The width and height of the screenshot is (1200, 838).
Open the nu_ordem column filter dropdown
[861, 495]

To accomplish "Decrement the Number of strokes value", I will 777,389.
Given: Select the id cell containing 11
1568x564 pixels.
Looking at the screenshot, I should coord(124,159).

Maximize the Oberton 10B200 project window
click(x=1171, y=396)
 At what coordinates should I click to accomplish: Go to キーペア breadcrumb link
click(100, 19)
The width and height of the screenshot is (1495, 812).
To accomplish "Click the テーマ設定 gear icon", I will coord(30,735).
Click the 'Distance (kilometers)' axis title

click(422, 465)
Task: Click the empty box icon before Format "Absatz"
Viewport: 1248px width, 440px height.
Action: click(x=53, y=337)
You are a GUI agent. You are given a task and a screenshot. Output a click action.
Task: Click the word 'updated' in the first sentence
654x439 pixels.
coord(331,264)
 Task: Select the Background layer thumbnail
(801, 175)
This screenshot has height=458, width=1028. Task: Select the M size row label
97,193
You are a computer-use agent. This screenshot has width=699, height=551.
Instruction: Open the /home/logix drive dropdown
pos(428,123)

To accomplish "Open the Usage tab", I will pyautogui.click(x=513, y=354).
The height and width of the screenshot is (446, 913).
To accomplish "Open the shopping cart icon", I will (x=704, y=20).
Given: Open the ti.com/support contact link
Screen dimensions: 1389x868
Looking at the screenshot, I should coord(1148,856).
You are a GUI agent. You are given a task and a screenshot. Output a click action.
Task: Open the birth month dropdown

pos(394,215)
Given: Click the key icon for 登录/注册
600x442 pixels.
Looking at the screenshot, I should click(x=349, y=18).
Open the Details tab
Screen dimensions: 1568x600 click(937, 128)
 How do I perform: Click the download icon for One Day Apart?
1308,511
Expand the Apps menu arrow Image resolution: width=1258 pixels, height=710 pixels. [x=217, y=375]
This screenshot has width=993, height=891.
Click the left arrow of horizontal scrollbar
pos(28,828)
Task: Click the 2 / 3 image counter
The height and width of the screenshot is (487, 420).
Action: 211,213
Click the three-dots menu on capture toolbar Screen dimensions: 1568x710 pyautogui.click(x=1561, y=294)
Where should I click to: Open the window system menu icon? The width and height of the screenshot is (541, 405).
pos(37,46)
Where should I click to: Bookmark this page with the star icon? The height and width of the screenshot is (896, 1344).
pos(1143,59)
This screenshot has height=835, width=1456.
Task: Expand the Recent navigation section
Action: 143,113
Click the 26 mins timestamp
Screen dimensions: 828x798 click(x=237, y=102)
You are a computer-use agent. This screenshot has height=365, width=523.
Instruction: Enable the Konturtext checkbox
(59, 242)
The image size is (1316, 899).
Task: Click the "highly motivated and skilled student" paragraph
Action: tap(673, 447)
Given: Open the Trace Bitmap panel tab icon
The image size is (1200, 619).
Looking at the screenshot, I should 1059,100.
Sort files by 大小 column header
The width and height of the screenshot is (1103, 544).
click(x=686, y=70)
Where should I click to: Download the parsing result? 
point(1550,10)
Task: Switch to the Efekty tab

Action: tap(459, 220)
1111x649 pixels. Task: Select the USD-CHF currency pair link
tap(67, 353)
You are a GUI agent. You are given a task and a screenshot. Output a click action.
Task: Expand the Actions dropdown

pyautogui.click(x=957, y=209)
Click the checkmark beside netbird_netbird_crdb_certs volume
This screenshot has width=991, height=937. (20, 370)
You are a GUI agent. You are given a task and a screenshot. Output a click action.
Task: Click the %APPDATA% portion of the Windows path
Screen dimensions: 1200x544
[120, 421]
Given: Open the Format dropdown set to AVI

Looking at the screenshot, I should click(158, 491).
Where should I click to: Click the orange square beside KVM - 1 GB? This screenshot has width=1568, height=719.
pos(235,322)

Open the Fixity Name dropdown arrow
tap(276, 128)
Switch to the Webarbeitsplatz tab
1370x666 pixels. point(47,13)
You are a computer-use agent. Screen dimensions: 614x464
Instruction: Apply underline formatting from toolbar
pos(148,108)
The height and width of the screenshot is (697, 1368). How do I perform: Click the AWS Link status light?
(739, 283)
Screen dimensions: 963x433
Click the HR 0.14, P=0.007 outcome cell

··········

- Exercise details: Exactly as written, repeat the lines from the start of the listing through the line containing "Task: Click the 2 / 3 image counter", both included.

- Answer to this exercise:
The width and height of the screenshot is (1200, 838).
Open the nu_ordem column filter dropdown
[861, 495]

To accomplish "Decrement the Number of strokes value", I will 777,389.
Given: Select the id cell containing 11
1568x564 pixels.
Looking at the screenshot, I should coord(124,159).

Maximize the Oberton 10B200 project window
click(x=1171, y=396)
 At what coordinates should I click to accomplish: Go to キーペア breadcrumb link
click(100, 19)
The width and height of the screenshot is (1495, 812).
To accomplish "Click the テーマ設定 gear icon", I will coord(30,735).
Click the 'Distance (kilometers)' axis title

click(422, 465)
Task: Click the empty box icon before Format "Absatz"
Viewport: 1248px width, 440px height.
Action: click(x=53, y=337)
You are a GUI agent. You are given a task and a screenshot. Output a click action.
Task: Click the word 'updated' in the first sentence
654x439 pixels.
coord(331,264)
 Task: Select the Background layer thumbnail
(801, 175)
This screenshot has height=458, width=1028. Task: Select the M size row label
97,193
You are a computer-use agent. This screenshot has width=699, height=551.
Instruction: Open the /home/logix drive dropdown
pos(428,123)

To accomplish "Open the Usage tab", I will pyautogui.click(x=513, y=354).
The height and width of the screenshot is (446, 913).
To accomplish "Open the shopping cart icon", I will (x=704, y=20).
Given: Open the ti.com/support contact link
Screen dimensions: 1389x868
Looking at the screenshot, I should coord(1148,856).
You are a GUI agent. You are given a task and a screenshot. Output a click action.
Task: Open the birth month dropdown

pos(394,215)
Given: Click the key icon for 登录/注册
600x442 pixels.
Looking at the screenshot, I should click(x=349, y=18).
Open the Details tab
Screen dimensions: 1568x600 click(937, 128)
 How do I perform: Click the download icon for One Day Apart?
1308,511
Expand the Apps menu arrow Image resolution: width=1258 pixels, height=710 pixels. [x=217, y=375]
This screenshot has width=993, height=891.
Click the left arrow of horizontal scrollbar
pos(28,828)
Task: Click the 2 / 3 image counter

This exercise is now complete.